** Enunciado da tarefa **
Extraia da crítica sobre "The 8 Show" o trecho que começa em "É inquietante como" e termina em "centro da equação.", copiando-o sem nenhuma alteração.

** Texto apresentado **
===

"The 8 Show" mergulha no absurdo dos realities shows para escancarar a distorção da máquina capitalista
O novo "Round 6" da Netflix?
A nova série sul-coreana da Netflix vai te impactar. Vai te surpreender. Vai te incomodar. E pode te irritar também. "The 8 Show" é daquelas produções que se comprometem com o seu objeto de estudo. E ele NÃO é o fenômeno dos realities shows. Na verdade, o ácido dorama que chegou na última semana na Netflix provoca ao enxergar na dinâmica desse popular gênero a chance de expandir a discussão. De usar a promessa de enriquecimento repentino através de um programa de televisão como a ponte para um olhar inesperadamente perverso para a máquina capitalista.
"The 8 Show" não é o novo "Round 6". Nem parece querer ser. Isso porque a produção dirigida por Han Jae-rim persegue outros temas além da crítica aos excessos no culto aos realities shows. É uma série mais suja. Mais visceral ao retratar a ambição que se confunde com o desespero. Mais narrativamente anárquica também. "The 8 Show" abraça o absurdo sem medo de perder a atenção do grande público. O que não têm sido uma tendência na era do streaming (em especial na Netflix). A série segue os passos de oito estranhos que se unem num reality misterioso que prometia pagar por cada minuto dentro do programa. E não era pouco dinheiro não. Eles só tinham que entreter o público em troca de mais tempo. Todo mundo ali queria ficar bilionário. O problema é que, quanto mais eles conhecem as regras do jogo, mais eles descobrem que teriam que arriscar muito para enriquecer.
E é aqui que "The 8 Show" se difere por completo de "Round 6". O primeiro hit sul-coreano da Netflix enxergou o choque na morte. São brincadeiras infantis que conduzem indivíduos desesperados a um destino trágico. É o fim como a máxima consequência. 8 ou 80. Sem espaços para um olhar mais profundo para o que se escondia na ilusão dos protagonistas. Em "The 8 Show", por outro lado, os participantes precisam estar vivos. Eles não correm contra o tempo. Eles precisam dele para enriquecer. O tempo é dinheiro. Os primeiros episódios são um tutorial revelador. Em poucos minutos entendemos o real objetivo da série. Enxergamos também as potenciais distorções naquela engrenagem.
É inquietante como "The 8 Show" projeta na "realidade" dos realities shows os desvios em uma sociedade capitalista pautada pela inversão de valores, pela exploração de mão de obra e pelas promessas de enriquecimento através do trabalho. Privilégios geram tensões. O acúmulo de capital gera o poder. Uma combinação explosiva que "The 8 Show" explora sem pudores. Num cenário de plástico que realça a artificialidade na ilusão que os une, os oito estranhos veem a expectativa de lucro fácil se tornar sacrificante quando a desigualdade entra no centro da equação.

===

** Dados fornecidos **
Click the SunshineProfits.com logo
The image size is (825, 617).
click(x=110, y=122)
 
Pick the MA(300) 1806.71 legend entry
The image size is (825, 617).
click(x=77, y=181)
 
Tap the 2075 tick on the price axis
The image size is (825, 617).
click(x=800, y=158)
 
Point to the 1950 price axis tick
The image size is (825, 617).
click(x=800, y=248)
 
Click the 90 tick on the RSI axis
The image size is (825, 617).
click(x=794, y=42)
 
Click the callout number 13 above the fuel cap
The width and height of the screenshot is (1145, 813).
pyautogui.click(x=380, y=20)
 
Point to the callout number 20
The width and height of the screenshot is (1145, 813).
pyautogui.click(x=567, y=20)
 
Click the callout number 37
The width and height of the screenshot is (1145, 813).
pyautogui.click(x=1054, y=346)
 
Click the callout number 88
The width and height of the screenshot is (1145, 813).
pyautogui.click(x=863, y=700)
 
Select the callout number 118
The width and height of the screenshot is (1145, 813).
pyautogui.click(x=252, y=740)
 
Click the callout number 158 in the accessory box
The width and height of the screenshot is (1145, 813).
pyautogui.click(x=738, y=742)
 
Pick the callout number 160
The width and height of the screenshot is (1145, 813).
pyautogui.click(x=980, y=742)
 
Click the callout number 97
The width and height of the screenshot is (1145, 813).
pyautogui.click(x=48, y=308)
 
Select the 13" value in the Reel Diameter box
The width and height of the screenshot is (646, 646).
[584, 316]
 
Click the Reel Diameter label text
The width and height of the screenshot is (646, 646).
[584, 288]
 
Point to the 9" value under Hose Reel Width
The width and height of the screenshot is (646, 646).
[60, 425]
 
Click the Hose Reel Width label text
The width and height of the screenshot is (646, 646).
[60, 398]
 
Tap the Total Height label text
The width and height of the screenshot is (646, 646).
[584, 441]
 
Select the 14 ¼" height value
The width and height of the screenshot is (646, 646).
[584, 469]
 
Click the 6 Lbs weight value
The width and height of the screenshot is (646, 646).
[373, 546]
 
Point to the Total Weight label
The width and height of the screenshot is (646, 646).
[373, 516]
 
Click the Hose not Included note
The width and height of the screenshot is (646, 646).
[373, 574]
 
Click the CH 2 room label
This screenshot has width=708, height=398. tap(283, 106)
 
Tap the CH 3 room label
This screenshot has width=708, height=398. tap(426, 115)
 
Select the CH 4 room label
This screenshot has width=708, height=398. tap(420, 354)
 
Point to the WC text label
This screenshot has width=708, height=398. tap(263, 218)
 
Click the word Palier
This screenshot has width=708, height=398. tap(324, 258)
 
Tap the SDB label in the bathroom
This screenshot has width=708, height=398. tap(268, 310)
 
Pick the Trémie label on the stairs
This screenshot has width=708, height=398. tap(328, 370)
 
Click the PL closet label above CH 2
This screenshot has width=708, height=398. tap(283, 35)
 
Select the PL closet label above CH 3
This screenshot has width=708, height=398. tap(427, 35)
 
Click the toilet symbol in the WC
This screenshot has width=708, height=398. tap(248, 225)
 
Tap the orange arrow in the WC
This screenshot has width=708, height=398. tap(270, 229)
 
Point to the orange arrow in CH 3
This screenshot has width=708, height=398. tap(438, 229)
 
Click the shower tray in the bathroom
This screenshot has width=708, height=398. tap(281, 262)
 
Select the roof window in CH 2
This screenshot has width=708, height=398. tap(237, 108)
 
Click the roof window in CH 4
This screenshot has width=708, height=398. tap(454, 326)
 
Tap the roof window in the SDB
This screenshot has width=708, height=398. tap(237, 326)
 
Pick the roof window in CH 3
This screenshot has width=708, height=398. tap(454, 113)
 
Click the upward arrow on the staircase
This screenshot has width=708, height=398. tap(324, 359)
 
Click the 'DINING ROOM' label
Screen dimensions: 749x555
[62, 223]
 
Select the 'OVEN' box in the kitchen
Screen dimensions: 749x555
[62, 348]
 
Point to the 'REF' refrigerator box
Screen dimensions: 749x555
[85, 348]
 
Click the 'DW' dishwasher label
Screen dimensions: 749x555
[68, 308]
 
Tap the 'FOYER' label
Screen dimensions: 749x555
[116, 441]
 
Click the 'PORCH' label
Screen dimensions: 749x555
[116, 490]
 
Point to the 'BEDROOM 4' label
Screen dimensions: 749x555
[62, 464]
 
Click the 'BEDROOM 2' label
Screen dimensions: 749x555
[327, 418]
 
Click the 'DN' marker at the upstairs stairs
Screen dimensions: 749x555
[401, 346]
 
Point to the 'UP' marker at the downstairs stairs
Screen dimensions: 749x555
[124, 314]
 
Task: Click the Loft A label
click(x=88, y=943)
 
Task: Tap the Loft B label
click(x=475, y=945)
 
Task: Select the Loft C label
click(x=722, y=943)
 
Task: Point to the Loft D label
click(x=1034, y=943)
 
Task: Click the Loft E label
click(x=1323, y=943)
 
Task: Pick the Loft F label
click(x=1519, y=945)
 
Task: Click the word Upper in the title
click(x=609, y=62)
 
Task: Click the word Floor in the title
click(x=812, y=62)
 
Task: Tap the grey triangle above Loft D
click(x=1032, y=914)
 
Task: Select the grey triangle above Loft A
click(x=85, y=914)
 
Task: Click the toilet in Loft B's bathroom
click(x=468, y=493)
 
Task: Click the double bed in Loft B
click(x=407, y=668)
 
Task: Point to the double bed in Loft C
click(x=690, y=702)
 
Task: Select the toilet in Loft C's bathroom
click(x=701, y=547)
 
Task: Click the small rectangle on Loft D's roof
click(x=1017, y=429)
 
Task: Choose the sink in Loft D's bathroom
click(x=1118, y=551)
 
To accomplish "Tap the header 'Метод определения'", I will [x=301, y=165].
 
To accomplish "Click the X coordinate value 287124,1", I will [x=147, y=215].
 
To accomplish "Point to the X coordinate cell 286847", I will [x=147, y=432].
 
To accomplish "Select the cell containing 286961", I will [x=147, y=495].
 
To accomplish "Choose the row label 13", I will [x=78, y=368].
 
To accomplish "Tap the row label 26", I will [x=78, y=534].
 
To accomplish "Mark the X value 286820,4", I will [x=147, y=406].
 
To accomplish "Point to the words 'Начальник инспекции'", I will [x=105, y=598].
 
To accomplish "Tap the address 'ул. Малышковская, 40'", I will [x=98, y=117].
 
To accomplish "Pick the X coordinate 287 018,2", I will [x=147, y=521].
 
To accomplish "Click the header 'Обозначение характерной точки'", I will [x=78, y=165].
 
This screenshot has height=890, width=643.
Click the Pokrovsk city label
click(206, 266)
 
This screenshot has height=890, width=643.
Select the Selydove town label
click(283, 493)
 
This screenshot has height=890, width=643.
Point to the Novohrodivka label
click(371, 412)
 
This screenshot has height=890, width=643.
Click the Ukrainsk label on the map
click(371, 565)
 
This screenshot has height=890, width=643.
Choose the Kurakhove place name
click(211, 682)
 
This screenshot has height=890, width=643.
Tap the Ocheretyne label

===

** Resposta do problema **
É inquietante como "The 8 Show" projeta na "realidade" dos realities shows os desvios em uma sociedade capitalista pautada pela inversão de valores, pela exploração de mão de obra e pelas promessas de enriquecimento através do trabalho. Privilégios geram tensões. O acúmulo de capital gera o poder. Uma combinação explosiva que "The 8 Show" explora sem pudores. Num cenário de plástico que realça a artificialidade na ilusão que os une, os oito estranhos veem a expectativa de lucro fácil se tornar sacrificante quando a desigualdade entra no centro da equação.